In a non-Hyperscale database, combined read and write IOPS against data files, relative to the resource governance data IOPS limit, are reported in sys.dm_db_resource_stats and sys.resource_stats views, in the avg_data_io_percent column. The corresponding DMVs for elastic pools are sys.dm_elastic_pool_resource_stats and sys.elastic_pool_resource_stats. The same values are reported as the Data IO Percentage Azure Monitor metrics for databases and elastic pools.

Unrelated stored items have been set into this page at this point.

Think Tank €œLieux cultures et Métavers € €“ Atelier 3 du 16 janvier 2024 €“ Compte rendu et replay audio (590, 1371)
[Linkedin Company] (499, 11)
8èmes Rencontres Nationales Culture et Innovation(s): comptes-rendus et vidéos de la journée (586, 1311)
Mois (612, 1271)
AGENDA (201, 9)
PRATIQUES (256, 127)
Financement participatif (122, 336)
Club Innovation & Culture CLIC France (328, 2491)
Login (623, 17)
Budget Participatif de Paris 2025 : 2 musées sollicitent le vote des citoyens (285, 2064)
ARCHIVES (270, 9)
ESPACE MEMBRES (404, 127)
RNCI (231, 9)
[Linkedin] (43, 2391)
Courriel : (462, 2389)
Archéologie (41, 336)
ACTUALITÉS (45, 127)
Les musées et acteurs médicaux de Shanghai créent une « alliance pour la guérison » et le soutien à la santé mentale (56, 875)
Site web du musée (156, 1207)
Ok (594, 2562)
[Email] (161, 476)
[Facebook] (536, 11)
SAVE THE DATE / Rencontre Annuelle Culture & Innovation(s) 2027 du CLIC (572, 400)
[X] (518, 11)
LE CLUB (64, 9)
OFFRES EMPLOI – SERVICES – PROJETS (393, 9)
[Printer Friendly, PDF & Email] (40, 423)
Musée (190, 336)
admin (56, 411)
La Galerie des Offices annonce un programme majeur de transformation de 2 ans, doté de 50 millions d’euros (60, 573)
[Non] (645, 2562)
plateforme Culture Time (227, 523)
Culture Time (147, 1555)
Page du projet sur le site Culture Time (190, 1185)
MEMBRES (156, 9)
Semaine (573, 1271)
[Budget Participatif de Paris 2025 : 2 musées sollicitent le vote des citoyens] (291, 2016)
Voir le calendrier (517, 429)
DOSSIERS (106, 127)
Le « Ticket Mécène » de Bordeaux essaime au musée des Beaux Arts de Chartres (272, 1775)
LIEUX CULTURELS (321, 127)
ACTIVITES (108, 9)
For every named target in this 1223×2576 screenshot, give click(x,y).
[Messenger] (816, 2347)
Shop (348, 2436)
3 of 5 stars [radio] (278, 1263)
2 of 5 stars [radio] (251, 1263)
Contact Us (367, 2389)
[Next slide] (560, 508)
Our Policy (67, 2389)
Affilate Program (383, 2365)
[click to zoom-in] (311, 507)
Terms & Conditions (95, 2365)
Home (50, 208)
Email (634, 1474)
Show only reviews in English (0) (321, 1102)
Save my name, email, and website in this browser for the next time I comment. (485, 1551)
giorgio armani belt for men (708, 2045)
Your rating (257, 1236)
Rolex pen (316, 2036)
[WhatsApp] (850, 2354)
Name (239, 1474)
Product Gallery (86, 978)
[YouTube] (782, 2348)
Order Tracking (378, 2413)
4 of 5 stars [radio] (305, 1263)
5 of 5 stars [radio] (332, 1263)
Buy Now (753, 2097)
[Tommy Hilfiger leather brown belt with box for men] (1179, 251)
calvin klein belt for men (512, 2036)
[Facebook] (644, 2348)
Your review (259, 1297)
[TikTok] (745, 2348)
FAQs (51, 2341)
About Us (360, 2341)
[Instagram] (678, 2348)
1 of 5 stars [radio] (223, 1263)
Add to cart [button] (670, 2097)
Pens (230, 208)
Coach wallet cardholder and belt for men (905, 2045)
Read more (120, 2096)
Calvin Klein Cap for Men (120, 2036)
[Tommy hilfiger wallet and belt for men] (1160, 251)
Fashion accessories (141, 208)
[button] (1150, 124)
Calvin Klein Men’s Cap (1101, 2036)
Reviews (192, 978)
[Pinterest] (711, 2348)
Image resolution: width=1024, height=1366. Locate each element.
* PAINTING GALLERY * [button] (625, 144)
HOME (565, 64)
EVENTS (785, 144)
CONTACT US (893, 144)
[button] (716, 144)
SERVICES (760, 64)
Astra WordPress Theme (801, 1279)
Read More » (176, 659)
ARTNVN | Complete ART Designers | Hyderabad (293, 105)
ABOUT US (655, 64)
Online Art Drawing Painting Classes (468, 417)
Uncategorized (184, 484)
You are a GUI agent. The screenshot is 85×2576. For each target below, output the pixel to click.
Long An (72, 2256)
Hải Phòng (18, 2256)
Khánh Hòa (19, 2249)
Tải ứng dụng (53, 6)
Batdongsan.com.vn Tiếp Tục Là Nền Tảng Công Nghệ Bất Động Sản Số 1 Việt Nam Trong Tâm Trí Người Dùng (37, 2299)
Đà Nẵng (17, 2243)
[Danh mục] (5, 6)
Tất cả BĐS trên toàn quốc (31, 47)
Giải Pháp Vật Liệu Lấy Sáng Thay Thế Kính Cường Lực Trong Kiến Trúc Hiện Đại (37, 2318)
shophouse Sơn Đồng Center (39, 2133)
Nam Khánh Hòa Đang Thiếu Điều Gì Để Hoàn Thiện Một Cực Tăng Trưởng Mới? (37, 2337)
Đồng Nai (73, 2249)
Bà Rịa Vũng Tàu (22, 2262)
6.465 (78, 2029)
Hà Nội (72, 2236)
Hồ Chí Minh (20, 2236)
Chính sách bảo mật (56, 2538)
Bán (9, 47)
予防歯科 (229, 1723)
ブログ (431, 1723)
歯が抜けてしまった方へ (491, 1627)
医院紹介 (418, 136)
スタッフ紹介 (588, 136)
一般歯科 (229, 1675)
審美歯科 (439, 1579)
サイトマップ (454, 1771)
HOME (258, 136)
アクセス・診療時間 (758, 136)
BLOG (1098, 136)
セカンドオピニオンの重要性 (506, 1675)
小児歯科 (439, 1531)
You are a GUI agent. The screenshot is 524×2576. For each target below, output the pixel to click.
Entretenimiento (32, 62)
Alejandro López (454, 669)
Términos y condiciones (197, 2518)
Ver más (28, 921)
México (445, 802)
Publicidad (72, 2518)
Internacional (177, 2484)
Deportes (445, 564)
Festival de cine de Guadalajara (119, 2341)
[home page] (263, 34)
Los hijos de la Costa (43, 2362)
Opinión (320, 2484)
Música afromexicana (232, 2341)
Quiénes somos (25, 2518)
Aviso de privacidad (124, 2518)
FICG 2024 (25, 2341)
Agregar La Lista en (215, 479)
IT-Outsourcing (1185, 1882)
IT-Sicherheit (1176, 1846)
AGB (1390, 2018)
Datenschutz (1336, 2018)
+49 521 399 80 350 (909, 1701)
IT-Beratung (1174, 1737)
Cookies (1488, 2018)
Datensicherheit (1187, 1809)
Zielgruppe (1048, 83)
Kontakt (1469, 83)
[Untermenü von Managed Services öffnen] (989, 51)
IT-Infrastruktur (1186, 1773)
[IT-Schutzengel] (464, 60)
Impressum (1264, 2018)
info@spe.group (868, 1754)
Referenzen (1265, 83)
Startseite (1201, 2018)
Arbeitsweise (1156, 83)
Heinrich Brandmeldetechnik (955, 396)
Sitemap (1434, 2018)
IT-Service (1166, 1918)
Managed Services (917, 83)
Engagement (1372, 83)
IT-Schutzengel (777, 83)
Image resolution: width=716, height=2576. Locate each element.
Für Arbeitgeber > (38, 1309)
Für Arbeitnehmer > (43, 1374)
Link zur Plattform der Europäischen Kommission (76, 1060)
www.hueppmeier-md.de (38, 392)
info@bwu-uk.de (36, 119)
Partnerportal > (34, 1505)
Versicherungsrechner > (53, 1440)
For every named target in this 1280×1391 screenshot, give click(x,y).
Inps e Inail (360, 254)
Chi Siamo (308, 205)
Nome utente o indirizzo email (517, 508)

In a Hyperscale database, these columns and metrics report on the data IOPS utilization relative to the limit for local SSD storage on compute replica only, which includes I/O against the local SSD cache and in the tempdb database. A 100% value in this column indicates that resource governance is limiting local storage IOPS. If this is correlated with a performance problem, tune the workload to generate less IO, or increase the compute size to increase the resource governance Max Data IOPS limit. For resource governance of local SSD cache reads and writes, the system counts individual 8-KB IOs, rather than larger IOs that may be issued by the database engine.

Data IO against page servers is not reported in resource utilization views or via Azure Monitor metrics, but is reported in sys.dm_io_virtual_file_stats() as described earlier.